Based on current and anticipated future cash from operations, the Partnership
declared distributions to the limited partners of $1,700,004 for each of the six
months ended June 30, 2002 and 2001 ($850,002 for each applicable quarter). This
represents distributions of $0.43 per unit for each of the six months ended June
30, 2002 and 2001 ($0.21 per unit for each applicable quarter). No distributions
were made to the general partners for the quarters and six months ended June 30,
2002 and 2001. No amounts distributed to the limited partners for the quarters
and six months ended June 30, 2002 and 2001 are required to be or have been
treated by the Partnership as a return of capital for purposes of calculating
the limited partners' return on their adjusted capital contributions. The
Partnership intends to continue to make distributions of cash available for
distribution to the limited partners on a quarterly basis.
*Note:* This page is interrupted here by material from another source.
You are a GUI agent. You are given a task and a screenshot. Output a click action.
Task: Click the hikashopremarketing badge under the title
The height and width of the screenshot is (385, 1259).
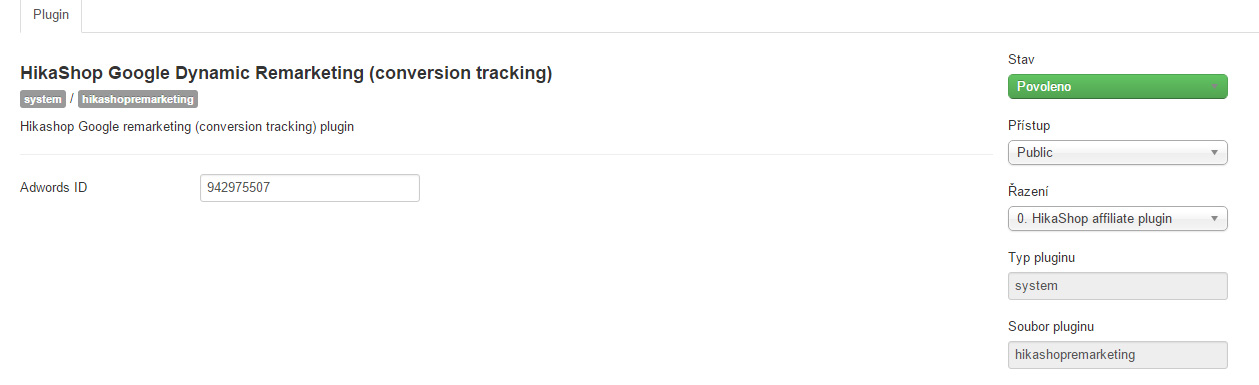[138, 99]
Total liabilities of the Partnership, including distributions payable,
were $926,453 at June 30, 2002, as compared to $993,771 at December 31, 2001,
primarily as a result of a decrease in rents paid in advance and deposits at
June 30, 2002, as compared to December 31, 2001. Liabilities at June 30, 2002,
to the extent they exceed cash and cash equivalents at June 30, 2002, will be
paid from anticipated future cash from operations, or in the event the general
partners elect to make additional capital contributions or loans, from future
general partner's capital contributions or loans.

Long-Term Liquidity

The Partnership has no long-term debt or other long-term liquidity
requirements.

Results of Operations

Total rental revenues were $1,467,016 for the six months ended June 30,
2002 as compared to $1,493,502 in the comparable period of 2001, of which
$733,236 and $740,696 were earned during the second quarter of 2002 and 2001,
respectively. The decrease in rental revenues during the quarter and six months
ended June 30, 2002, as compared to the same periods of 2001, was primarily due
to the fact that the Partnership sold its Property in Mount Airy, North Carolina
in April 2001. Rental revenues are expected to remain at reduced amounts while
equity in earnings of joint ventures is expected to increase due to the fact
that the Partnership reinvested the majority of net sales proceeds relating to
the sale of the Property in Mount Airy, North Carolina, in a Property in Blue
Springs, Missouri with an affiliate of the General Partners, as
tenants-in-common.

For the six months ended June 30, 2002 and 2001, the Partnership also
earned $104,083 and $86,219, respectively, in contingent rental income, $53,153
and $61,184 of which were earned during the quarters ended June 30, 2002 and
2001, respectively. The increase in contingent rental income during the six
months ended June 30, 2002, as compared to the same period of 2001, was
primarily attributable to an increase in gross sales for certain restaurant
Properties whose leases require the payment of contingent rental income.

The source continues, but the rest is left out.